O BdP tem como funções a manutenção da estabilidade dos preços e a promoção da estabilidade do sistema financeiro. Uma vez que a estabilidade dos preços é determinada, sobretudo, pelo BCE, o BdP tem as suas funções mais concentradas na estabilidade do sistema financeiro nacional.
Não discutiremos aqui o actual carater das funções do BdP, nem as suas consequências sobre a nossa dependência face à política monetária emanada do BCE. Perante as actuais funções desempenhadas pelo BdP, as incompatibilidades e conflito de interesses entre o Centeno ministro das Finanças e o possível Centeno governador do BdP são múltiplos e insanáveis.
PSD e CDS-PP, oportunisticamente, aproveitam os dois projetos de lei, do PAN e PEV, com o período de nojo de 5 anos para que ministros possam ser governadores do BdP, tentando capitalizar o descrédito latente no actual sistema político e branqueando o seu papel naquilo que foram os desastrosos salvamentos da banca dirigidos pelos seus governos.

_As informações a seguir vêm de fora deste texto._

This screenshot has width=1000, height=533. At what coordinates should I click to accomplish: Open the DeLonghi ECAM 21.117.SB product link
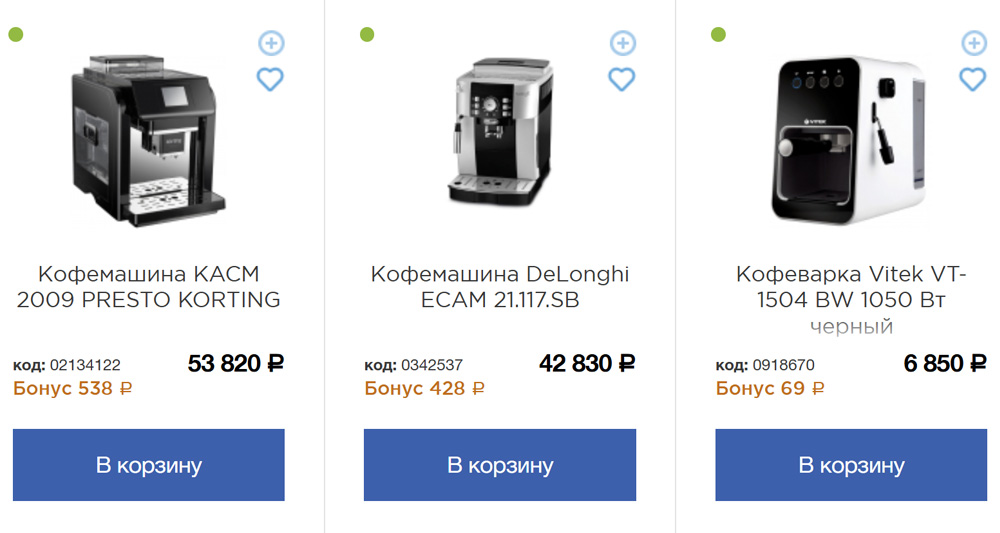[x=500, y=287]
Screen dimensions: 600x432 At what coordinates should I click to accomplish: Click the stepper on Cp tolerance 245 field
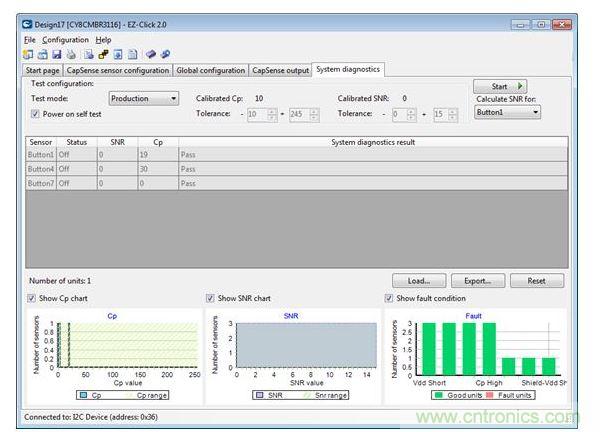pyautogui.click(x=314, y=115)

À esquerda, em vésperas de mais um arranjo político para a aprovação do Orçamento do Estado (rectificativo), a conciliação com o PS mantém-se. BE e PCP assumem a exigência mínima que caiba nos planos do PS e este governa de mãos livres, cativando sucessivamente as exigências dos primeiros. A direcção do BE (com a égide de Francisco Louçã) considera que não deve haver qualquer regra que impeça um titular de cargos públicos de ocupar cargos de regulação, ao mesmo tempo que exercita a retórica crítica da ida de Centeno para a governação do BdP. Jerónimo de Sousa, do PCP, vai mais longe e afirma que não vê incompatibilidade entre Centeno e a governação do BdP. Estes são os sinais para que Costa faça o que bem entender, desde que preveja no documento do Orçamento do Estado rectificativo as exigências de BE e PCP, tudo em função do mediatismo político, mesmo que as promessas nunca venham a ser cumpridas. BE e PCP trocaram definitivamente a oposição intransigente e a defesa dos interesses de quem vive do seu trabalho pela estabilidade governativa do PS.
Consideramos que existe, sim, incompatibilidade na ida de Centeno para a governação do BdP. Consideramos que a questão da incompatibilidade não está na possibilidade de titulares de cargos públicos virem a ocupar cargos de regulação, per se. Podem existir cargos públicos que nada tenham a ver com os cargos de regulação que venham a ser ocupados pelo mesmo titular, não levantando qualquer conflito de interesses.
No entanto, como é de elementar idoneidade, consideramos que deve existir, sim, uma norma que impeça um titular de cargos públicos de ocupar cargos de regulação que venham a escrutinar o seu próprio trabalho. A esquerda parlamentar deve bater-se para que assim seja.